What Does This Script Do in Unity?

The main thing to pay attention to is the material.SetColor() function. This function takes in a string value, which I specify as “_Color”. This is the name of the property that I found by looking at the shader in the step-by-step process I mentioned at the beginning of this post. By using the SetColor() function, I am able to dynamically modify the material’s properties, however I want.

Here’s a breakdown of what the script does.
  1. Create an array named “colors”.
  2. Generate a Renderer named thisRend.
  3. Make a float named transitionTime and assign it a value of 5. This float determines how long the color transition takes.
  4. Inside of Start, we assign thisRend to the Renderer component on our cube.
  5. Next, we initialize colors as an array with 6 indexes and then we initialize each index with a different color.
  6. Start the ColorChange() coroutine when the script starts up.
  7. Inside ColorChange(), there’s an infinite loop to ensure the coroutine runs indefinitely (this is generally bad practice, but for the sake of this post, I’m doing it anyway).
  8. Inside this infinite loop, I create a new Color named “newColor” and assign it a color based on a randomized index of our colors array.
  9. Next, we create a transitionRate float variable and assign it a value of 0.
  10. Now, we create a new while loop that runs while transitionRate is less than 1. The reason for this is because the Color.Lerp function interpolates based on a value of 0 to 1. Our transitionRate value will be incrementing until it reaches 1, at which point, the interpolation will be complete, and we can leave the loop.
  11. Inside of this loop, we set the color of the material to interpolate between its current color and newColor, which is a random color picked out of our array. We interpolate over the course of time as specified by transitionTime. If transitionTime is 2f, for instance, then it will take 2 seconds to transition our colors. You could make transitionTime a public variable or a serializable field if you wanted to modify it easily from the inspector.
  12. Lastly, we increment transitionRate by itself + Time.deltaTime / transitionTime. This ensures that transitionRate increments to a value of 1 over the course of transitionTime.

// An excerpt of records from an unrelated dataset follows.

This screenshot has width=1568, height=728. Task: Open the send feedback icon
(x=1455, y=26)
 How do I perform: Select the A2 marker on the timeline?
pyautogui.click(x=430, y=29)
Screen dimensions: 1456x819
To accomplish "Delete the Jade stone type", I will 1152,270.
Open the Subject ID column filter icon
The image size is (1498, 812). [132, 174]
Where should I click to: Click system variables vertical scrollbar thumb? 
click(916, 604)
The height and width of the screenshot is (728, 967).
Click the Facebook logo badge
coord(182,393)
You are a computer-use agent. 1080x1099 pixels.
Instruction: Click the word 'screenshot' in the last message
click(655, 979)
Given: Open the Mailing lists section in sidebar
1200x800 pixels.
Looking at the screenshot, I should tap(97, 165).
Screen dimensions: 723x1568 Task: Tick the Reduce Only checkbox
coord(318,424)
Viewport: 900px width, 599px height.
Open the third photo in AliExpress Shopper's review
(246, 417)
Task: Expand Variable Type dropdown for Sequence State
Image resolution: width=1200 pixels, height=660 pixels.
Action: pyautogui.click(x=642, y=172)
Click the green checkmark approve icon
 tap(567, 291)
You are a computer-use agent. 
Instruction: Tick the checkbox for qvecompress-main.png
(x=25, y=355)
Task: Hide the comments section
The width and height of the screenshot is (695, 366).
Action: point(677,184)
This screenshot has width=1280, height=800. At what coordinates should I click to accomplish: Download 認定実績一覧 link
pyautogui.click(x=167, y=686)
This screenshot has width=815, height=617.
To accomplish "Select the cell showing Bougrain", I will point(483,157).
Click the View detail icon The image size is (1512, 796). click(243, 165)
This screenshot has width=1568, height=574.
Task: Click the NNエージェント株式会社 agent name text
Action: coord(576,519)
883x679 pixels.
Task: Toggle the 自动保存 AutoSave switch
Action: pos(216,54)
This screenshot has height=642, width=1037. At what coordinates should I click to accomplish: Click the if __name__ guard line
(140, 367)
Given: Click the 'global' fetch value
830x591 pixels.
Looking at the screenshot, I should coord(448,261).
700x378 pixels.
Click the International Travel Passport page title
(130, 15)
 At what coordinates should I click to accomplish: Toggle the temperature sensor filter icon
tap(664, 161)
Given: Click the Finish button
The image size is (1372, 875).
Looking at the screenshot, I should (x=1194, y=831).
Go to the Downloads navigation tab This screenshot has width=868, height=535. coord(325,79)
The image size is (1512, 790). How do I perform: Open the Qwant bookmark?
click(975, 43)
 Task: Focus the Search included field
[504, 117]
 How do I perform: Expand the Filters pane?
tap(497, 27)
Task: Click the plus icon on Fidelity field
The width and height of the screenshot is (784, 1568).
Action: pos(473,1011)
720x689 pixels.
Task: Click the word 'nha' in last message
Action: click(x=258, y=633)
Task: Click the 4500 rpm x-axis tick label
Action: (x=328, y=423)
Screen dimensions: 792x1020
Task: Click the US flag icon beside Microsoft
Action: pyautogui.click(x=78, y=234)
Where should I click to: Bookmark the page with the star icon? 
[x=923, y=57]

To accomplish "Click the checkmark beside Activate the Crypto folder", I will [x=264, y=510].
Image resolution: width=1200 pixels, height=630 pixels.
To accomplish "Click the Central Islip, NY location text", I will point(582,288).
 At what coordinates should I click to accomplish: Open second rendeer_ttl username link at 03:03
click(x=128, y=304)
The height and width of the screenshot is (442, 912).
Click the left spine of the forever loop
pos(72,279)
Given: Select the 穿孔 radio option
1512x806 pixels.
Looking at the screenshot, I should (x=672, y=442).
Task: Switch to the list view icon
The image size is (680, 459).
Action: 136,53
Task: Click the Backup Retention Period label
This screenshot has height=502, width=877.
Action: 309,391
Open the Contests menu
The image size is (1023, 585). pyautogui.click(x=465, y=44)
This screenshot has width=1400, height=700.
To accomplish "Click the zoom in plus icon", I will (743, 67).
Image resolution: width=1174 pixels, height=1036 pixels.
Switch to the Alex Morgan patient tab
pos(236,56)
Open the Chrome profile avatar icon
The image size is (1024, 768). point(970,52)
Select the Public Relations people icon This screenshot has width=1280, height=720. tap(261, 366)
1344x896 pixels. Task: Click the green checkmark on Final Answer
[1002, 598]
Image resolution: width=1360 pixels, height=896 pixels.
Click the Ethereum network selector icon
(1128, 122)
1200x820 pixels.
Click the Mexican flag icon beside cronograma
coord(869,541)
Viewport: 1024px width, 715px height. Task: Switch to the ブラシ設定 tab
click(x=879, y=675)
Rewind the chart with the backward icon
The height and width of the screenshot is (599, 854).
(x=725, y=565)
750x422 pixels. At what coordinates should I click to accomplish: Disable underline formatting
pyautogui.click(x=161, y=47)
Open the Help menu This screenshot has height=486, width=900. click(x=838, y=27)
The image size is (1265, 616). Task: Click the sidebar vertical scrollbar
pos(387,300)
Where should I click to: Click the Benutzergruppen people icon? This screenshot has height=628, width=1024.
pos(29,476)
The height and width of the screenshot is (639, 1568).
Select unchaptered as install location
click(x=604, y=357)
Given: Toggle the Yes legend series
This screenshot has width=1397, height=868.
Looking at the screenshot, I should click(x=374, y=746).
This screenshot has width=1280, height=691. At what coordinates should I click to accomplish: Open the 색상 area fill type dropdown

Obviously this is a very primitive example of how you can modify your materials. In the Unity projects I’ve worked on, I’ve found this methodology to be incredibly useful with more complex materials. For instance, I’ve used the Material.SetFloat() function to fade transparency of an outline material in and out consistently when the user is looking at a specific object. This makes an outline around an object appear to be flashing, which lets the user know what they are looking at and that they can select that object. Hopefully this post has given you a basic insight into how to modify your materials via scripts for Unity. With this knowledge, you can surely make your materials behave the way you want them to during runtime.